今年も新酒のワインが出回る季節になりました。
ここ日本でもいまは全国各地にワイナリーがあり、味を競っています。
その国産ワインの父と呼ばれる明治の人が、川上善兵衛です。

彼の家は新潟の代々の庄屋で裕福でしたが、村は痩せた土地で稲作がうまくできませんでした。
村人の苦しみを見た善兵衛は、新たな作物の必要を痛感し、葡萄を使ったワイン造りを思いつきます。
彼は私財を投じて欧米からさまざまな葡萄の苗木を取り寄せ、自宅の庭園を壊して葡萄畑にし、日本の風土に合った品種改良に取り組みます。
それは歳月と根気のいる仕事でしたが、失敗を繰り返しながらついに「マスカット・ベリーA」というワインに最適な新しい品種を産み出したのです。

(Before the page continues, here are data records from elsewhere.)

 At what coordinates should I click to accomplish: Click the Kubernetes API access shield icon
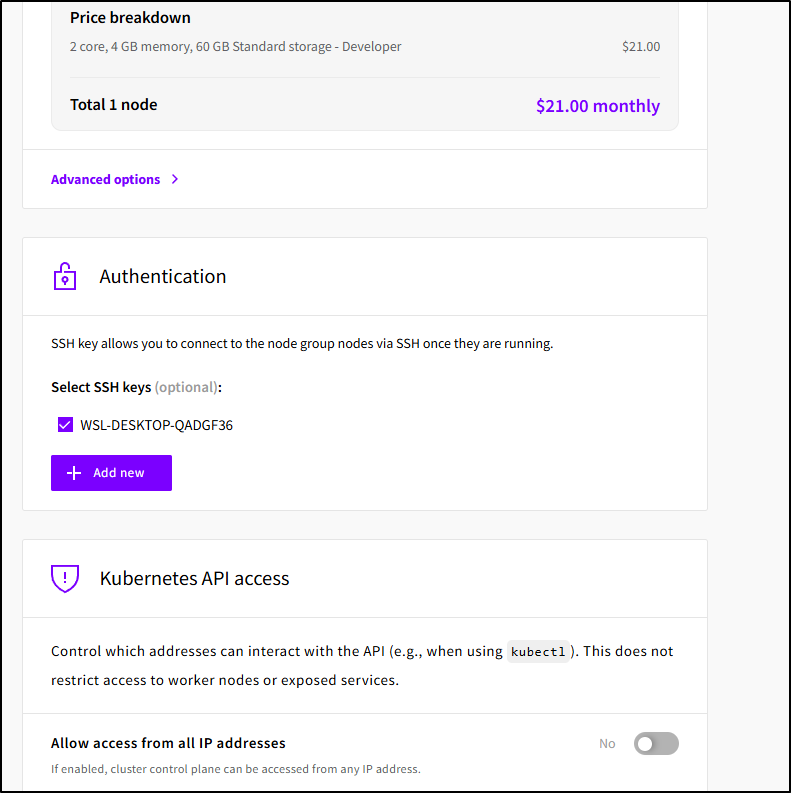(64, 578)
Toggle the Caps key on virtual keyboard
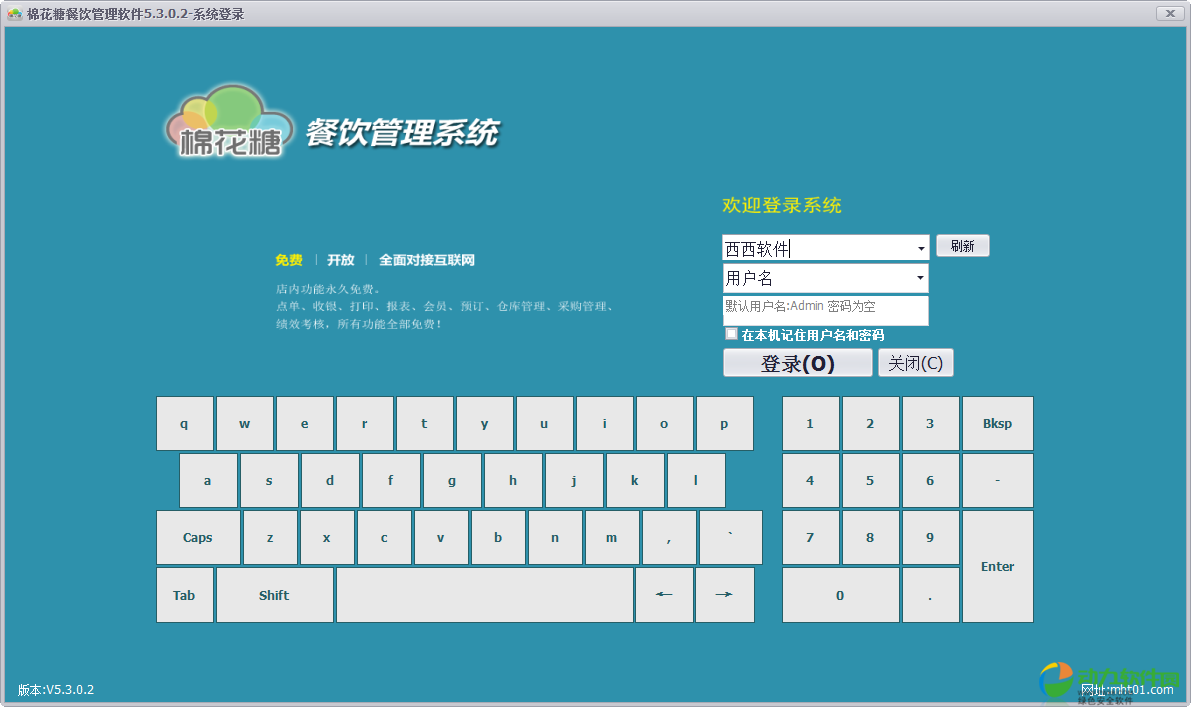 (198, 538)
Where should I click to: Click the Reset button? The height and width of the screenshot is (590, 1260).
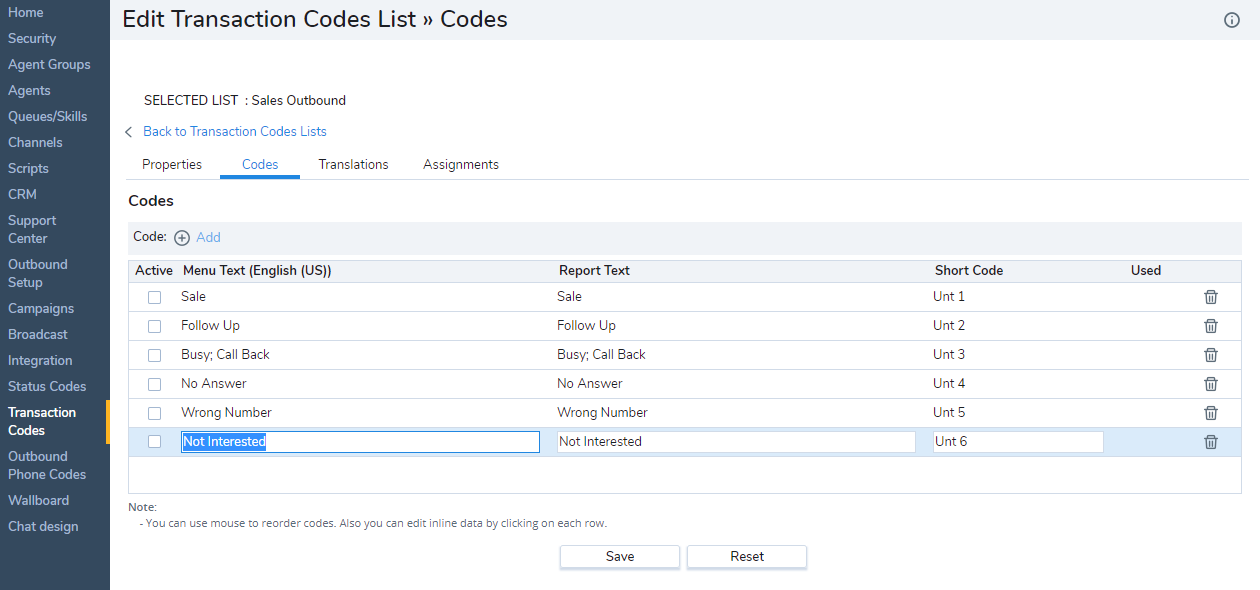pos(746,557)
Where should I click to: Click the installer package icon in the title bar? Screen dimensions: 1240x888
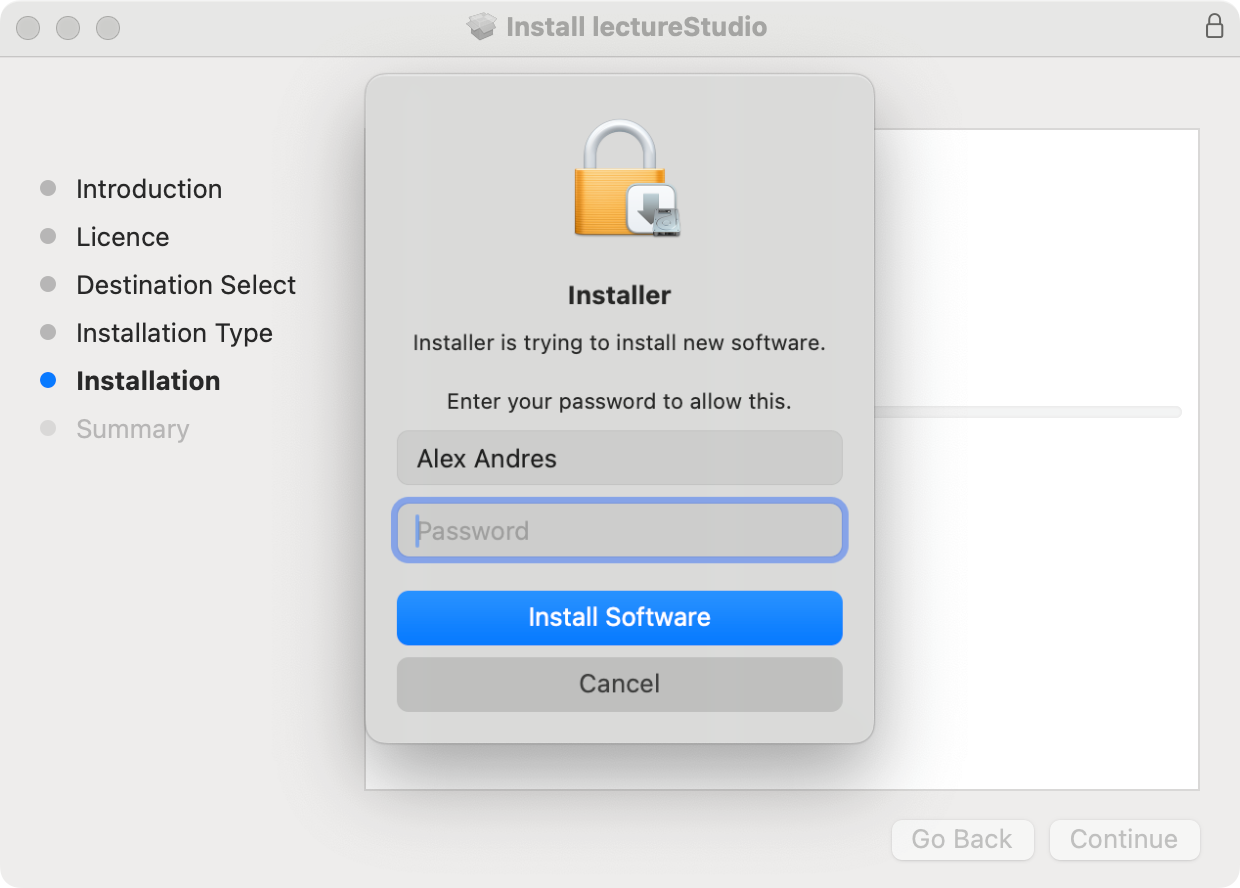[x=480, y=27]
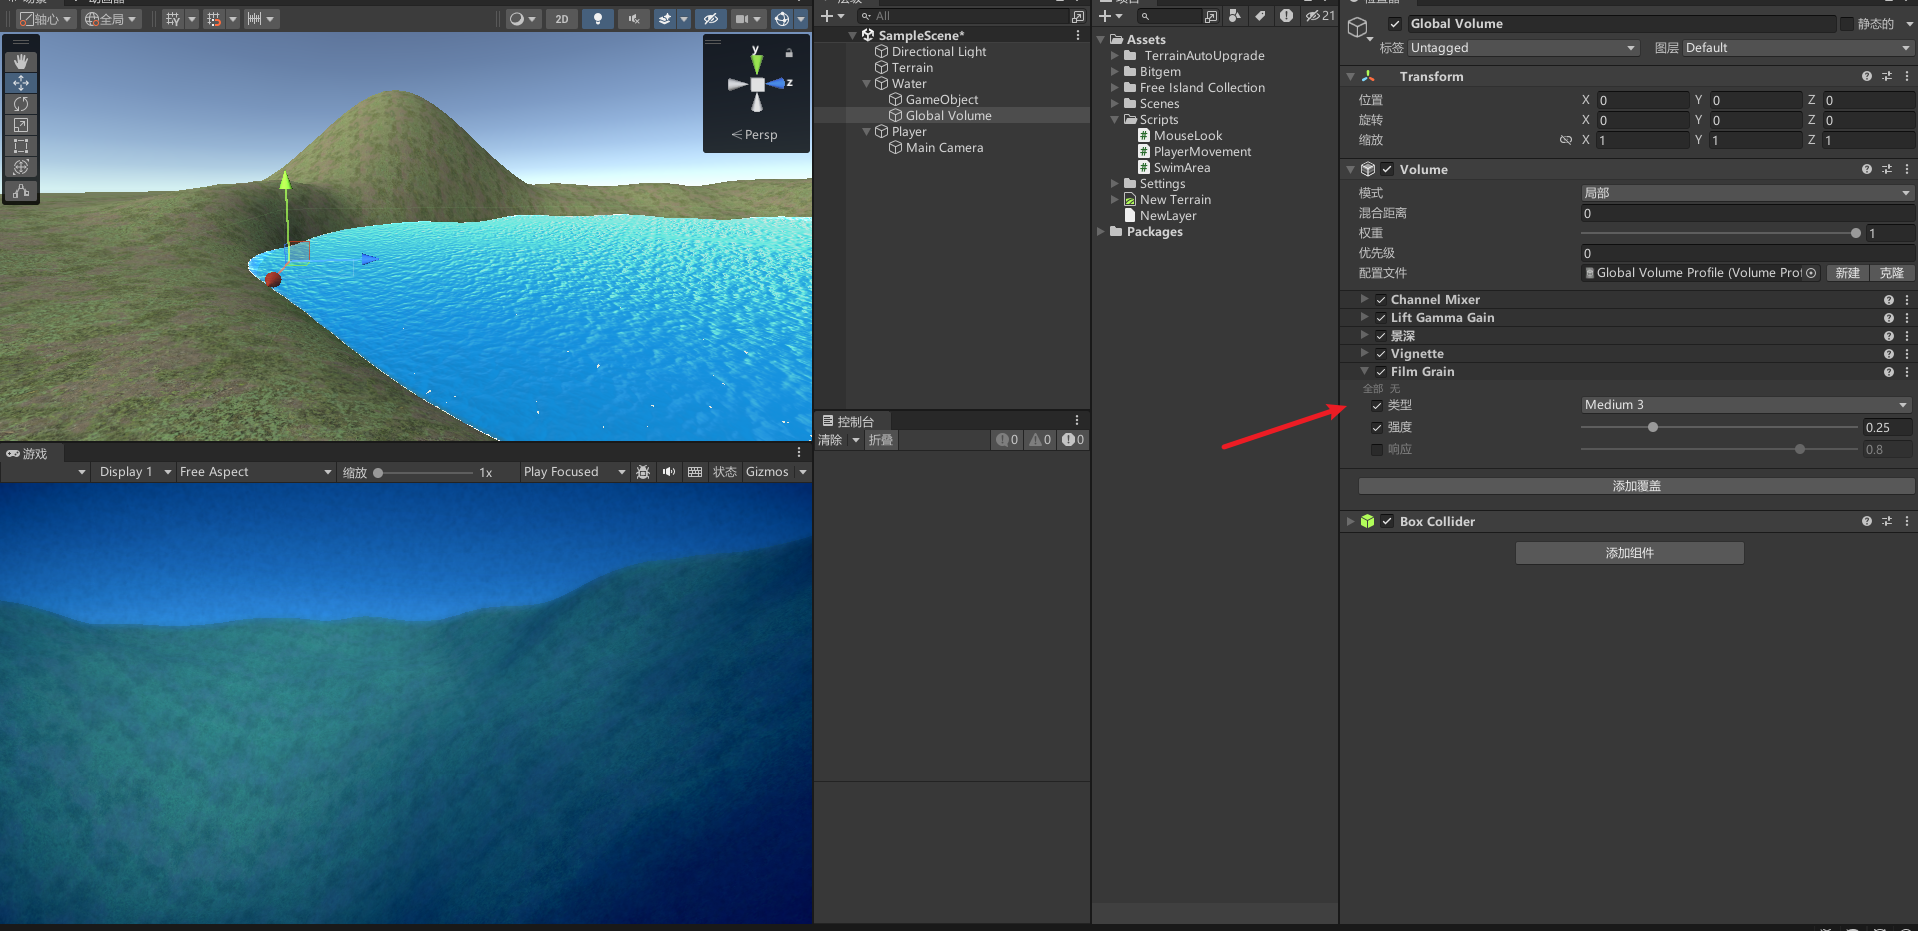Open the Film Grain type dropdown
This screenshot has height=931, width=1918.
[x=1745, y=405]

また、ワイン造りでも試行錯誤の末に冬の雪を利用した低温発酵などを考案。
地主も小作人もなく村人皆で葡萄を栽培してワインを造り、その利益を皆で分け合うという画期的な経営をしたのです。
さらに、彼は苦労して産み出した新しい品種を他の村にも次々に無料で分け与えていきました。
そのため、彼の家は破産してしまいます。

晩年、彼はこう語っています。
「財産は失くしたが、葡萄は全国に広まっている。私の努力は報われたのだ」
いま、全国のワイナリーの約6割が、川上善兵衛が産み出した葡萄の品種を使っています。